What Will Happen If I Fail My Drug Test On Pre-Trial Release?
Disclaimer: This article is in response to questions frequently asked of Mr. Cobb and is an unedited dictation transcript. Just like talk to text on your smartphone, there may be misspelled words or sentence fragments.
Welcome back to Florida Criminal Law TV. On our casual Friday short series answering viewer and user questions, I have another one for you and I have to tell you, I really appreciate all of you who have written in and talked to me about the show, asked me questions about criminal law. It has been a lot of fun. Probably the favorite thing I do is educating people about the criminal law because most, not all, of the people that we represent have no experience with the criminal justice system. And even when people have a prior record and they have been to court for it, they do not understand it from the perspective of a criminal defense lawyer, which can often lead people stepping on one of those major bombs that we call the landmines through the minefield that is Florida criminal law.
So, let’s roll on over to our next question where a viewer asked, “What will happen if I fail my drug test while on pre-trial release?” Now, this is something that I have been asked multiple times in my office, on the phone, clients sending email questions, what will happen if I fail my drug test on pre-trial release. And my response has been consistent for a long time. What do you think? I will give you three guesses and the first two do not count. And you already know the answer. If you fail a drug test on pre-trial release, the bond will be revoked and you will go to jail until your case is resolved. So, my advice is very simple. If you are out of jail and you are on bond, do not do anything that will violate your bond conditions because bonds contain basically two components. Component number one is going to be the dollar amount for each count. And once that is determined and someone gets a bond and they make a bond, there is also often special conditions of bond. In a domestic, it is going to be no violent contact. In a DUI case, it may be no alcohol or drugs. And in most cases, there is a requirement, no illegal drugs as part of the bond conditions.

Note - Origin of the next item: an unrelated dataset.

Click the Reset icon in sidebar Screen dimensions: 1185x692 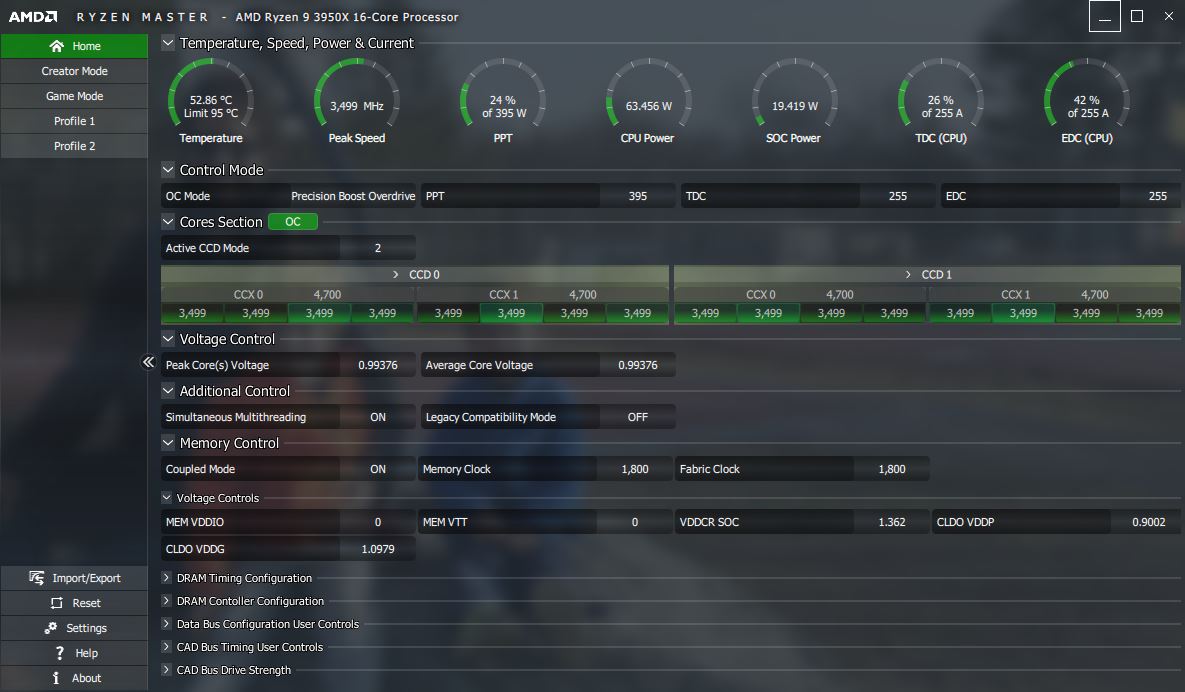coord(56,603)
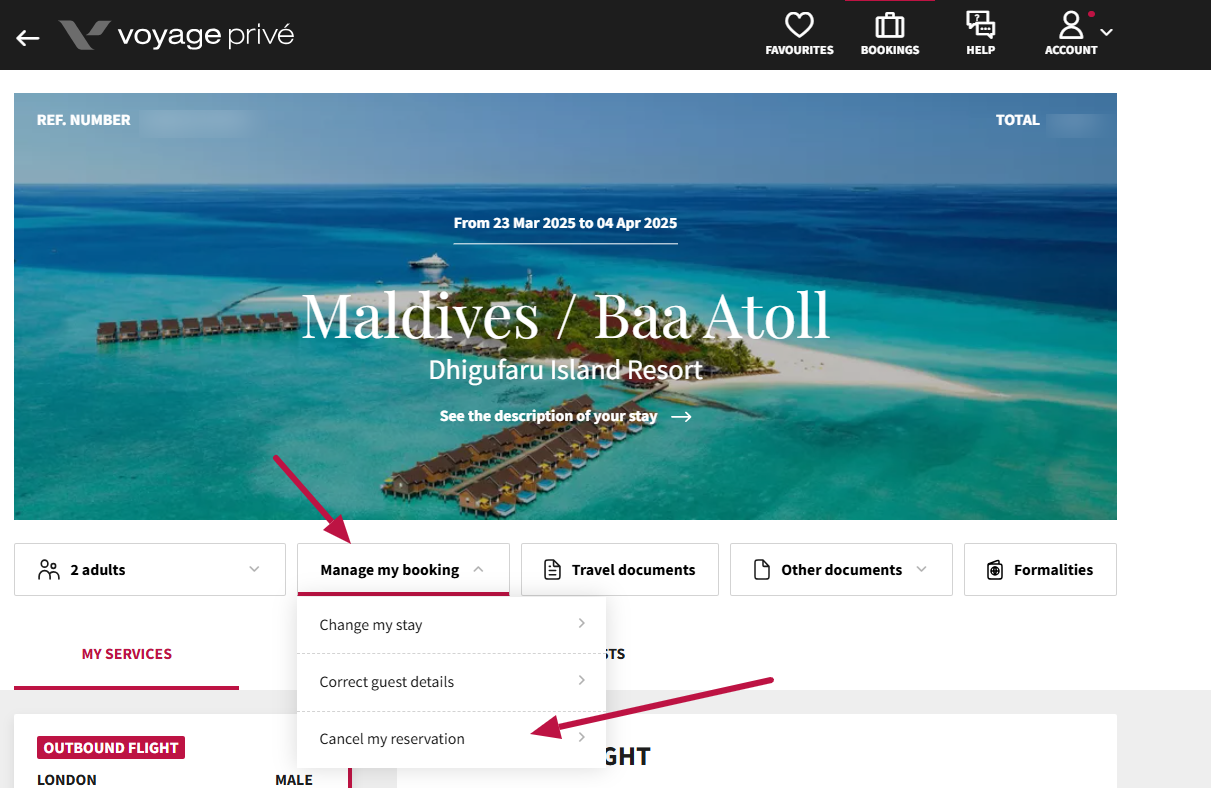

If it is a sex case, there may be a requirement where a GPS monitor, if it is travelling to meet a minor, if it is a child pornography case or if child pornography is attached as a count to a travelling case, then quite often, there is a special bond condition of no usage of the internet. Now, we usually file motions in that scenario pointing out the obvious that, “Hey, it is the 21st century, people need access to the internet, whether it is to look for a job to communicate with family or whatever, cannot we put a Net Nanny on it?” So, with each of the special conditions of pre-trial release, if there is one you have a problem with. Let’s say for example that you are prescribed medical marijuana for PTSD, one of the constitutional amendments, examples and allow-abilities for the use of marijuana, well you do not want to be set up to where you are positive for THC, your pretrial release supervisor does not know that you have a valid prescription in Florida because there is a lack of communication and you are just thinking, Hey, everything is fine, I have the script” and the next thing you know, there is a knock at the door or you are visited at work in front of God and country and you are buckled up and taken to jail for violating pretrial release.
So, the short answer is it will result in a bond revocation but there may be some ways around it if your lawyer and the legal team filed the right pleadings and that has to be handled on a case by case basis.